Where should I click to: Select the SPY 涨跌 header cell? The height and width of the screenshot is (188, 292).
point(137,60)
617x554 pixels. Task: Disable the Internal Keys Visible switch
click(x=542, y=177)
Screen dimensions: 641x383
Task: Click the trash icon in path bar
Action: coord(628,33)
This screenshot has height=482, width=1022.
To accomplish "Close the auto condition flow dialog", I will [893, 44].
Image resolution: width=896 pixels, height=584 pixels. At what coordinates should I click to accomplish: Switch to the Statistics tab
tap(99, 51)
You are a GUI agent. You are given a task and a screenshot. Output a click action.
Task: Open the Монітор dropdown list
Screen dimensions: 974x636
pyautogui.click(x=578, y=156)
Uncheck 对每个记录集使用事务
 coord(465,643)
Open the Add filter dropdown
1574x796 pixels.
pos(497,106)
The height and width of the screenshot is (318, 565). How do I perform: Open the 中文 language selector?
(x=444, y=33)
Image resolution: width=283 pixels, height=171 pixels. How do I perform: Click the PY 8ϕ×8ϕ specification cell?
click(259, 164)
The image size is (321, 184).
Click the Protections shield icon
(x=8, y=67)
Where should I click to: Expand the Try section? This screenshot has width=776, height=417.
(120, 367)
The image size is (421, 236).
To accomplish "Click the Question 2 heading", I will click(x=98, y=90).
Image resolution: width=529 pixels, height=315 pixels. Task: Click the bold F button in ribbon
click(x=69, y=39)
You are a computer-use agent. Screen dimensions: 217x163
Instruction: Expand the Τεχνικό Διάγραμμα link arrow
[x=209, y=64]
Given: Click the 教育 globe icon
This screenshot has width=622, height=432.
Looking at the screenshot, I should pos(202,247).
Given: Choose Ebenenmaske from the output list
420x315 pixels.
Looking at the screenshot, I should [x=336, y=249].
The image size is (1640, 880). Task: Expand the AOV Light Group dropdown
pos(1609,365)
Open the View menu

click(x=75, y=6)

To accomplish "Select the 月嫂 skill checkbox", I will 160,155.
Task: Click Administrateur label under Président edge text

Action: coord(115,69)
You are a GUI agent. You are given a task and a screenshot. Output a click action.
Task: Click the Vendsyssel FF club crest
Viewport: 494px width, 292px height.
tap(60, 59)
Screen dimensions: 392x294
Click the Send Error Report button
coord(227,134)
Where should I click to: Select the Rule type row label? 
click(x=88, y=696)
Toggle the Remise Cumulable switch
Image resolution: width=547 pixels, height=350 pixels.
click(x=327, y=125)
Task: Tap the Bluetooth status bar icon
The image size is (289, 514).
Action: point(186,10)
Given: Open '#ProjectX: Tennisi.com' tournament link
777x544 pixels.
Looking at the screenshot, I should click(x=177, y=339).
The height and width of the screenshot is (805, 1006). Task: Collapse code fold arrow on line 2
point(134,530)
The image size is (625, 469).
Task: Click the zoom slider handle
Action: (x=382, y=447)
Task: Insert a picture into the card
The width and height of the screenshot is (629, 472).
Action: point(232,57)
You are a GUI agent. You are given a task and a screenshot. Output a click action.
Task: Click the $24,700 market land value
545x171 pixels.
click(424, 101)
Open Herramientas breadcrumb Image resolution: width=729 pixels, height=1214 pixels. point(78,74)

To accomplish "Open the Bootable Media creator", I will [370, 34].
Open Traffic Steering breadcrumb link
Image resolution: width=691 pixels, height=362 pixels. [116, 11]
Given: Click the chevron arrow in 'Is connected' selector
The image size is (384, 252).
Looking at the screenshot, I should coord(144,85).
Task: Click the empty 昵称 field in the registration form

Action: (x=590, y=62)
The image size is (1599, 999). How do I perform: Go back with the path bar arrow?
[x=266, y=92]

* * *

### TASK OBJECTIVE
Write the opening line of the data above and every line after it, exactly, stopping once you have written the line with "This screenshot has height=482, width=1022.".

### ANSWER SECTION
Where should I click to: Select the SPY 涨跌 header cell? The height and width of the screenshot is (188, 292).
point(137,60)
617x554 pixels. Task: Disable the Internal Keys Visible switch
click(x=542, y=177)
Screen dimensions: 641x383
Task: Click the trash icon in path bar
Action: coord(628,33)
This screenshot has height=482, width=1022.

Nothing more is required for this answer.